### Prompt
Write out again only the lines between the one with "Wheaton Academy 7: Mission" and the end of the records below, both ends counted, and don't include the pictures.

### Records supplied
════════

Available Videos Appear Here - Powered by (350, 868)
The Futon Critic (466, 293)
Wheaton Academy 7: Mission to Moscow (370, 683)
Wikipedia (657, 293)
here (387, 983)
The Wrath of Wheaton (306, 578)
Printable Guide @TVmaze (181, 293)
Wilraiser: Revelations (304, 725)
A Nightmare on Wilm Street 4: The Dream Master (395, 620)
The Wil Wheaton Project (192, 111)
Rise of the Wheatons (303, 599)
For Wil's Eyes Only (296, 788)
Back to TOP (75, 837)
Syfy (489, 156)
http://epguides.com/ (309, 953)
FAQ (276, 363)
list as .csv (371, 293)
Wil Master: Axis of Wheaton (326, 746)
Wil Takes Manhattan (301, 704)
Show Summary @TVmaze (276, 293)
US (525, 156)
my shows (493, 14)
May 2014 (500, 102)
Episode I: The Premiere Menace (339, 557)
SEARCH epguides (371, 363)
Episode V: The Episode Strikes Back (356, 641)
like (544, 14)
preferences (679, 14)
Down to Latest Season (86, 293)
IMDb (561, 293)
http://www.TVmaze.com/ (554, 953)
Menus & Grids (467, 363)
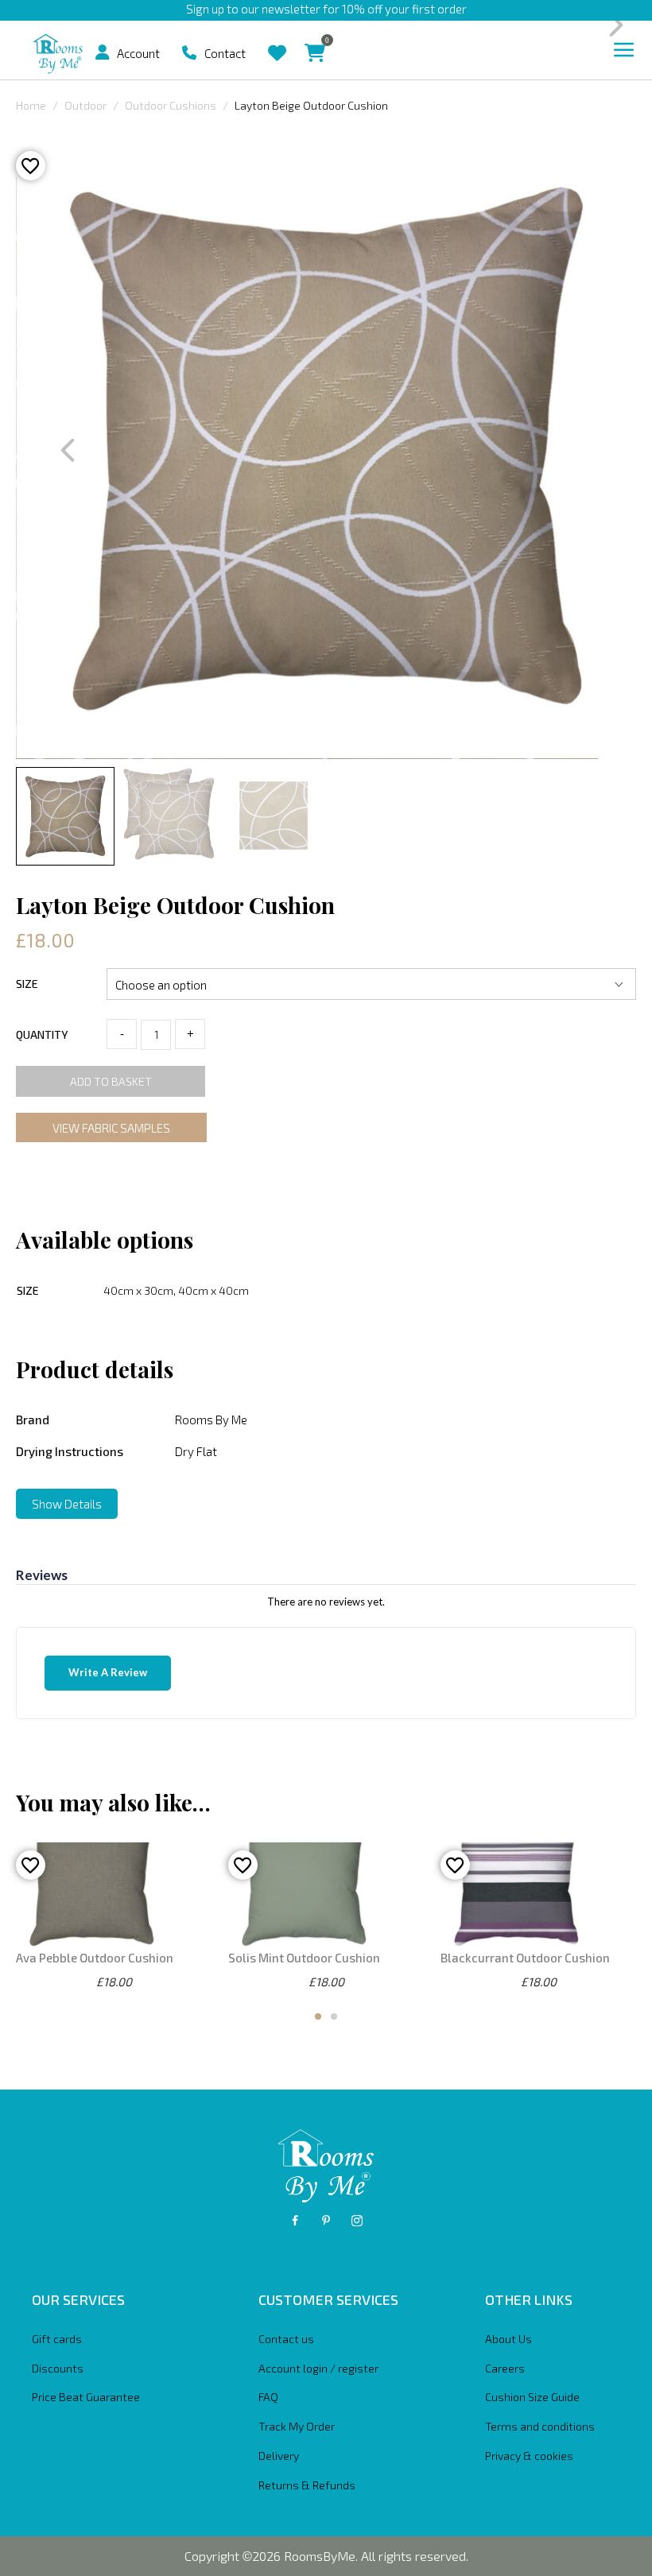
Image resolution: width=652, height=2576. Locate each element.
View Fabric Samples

════════

### Task output
Wheaton Academy 7: Mission to Moscow (370, 683)
Wikipedia (657, 293)
here (387, 983)
The Wrath of Wheaton (306, 578)
Printable Guide @TVmaze (181, 293)
Wilraiser: Revelations (304, 725)
A Nightmare on Wilm Street 4: The Dream Master (395, 620)
The Wil Wheaton Project (192, 111)
Rise of the Wheatons (303, 599)
For Wil's Eyes Only (296, 788)
Back to TOP (75, 837)
Syfy (489, 156)
http://epguides.com/ (309, 953)
FAQ (276, 363)
list as .csv (371, 293)
Wil Master: Axis of Wheaton (326, 746)
Wil Takes Manhattan (301, 704)
Show Summary @TVmaze (276, 293)
US (525, 156)
my shows (493, 14)
May 2014 (500, 102)
Episode I: The Premiere Menace (339, 557)
SEARCH epguides (371, 363)
Episode V: The Episode Strikes Back (356, 641)
like (544, 14)
preferences (679, 14)
Down to Latest Season (86, 293)
IMDb (561, 293)
http://www.TVmaze.com/ (554, 953)
Menus & Grids (467, 363)
Image resolution: width=652, height=2576. Locate each element.
View Fabric Samples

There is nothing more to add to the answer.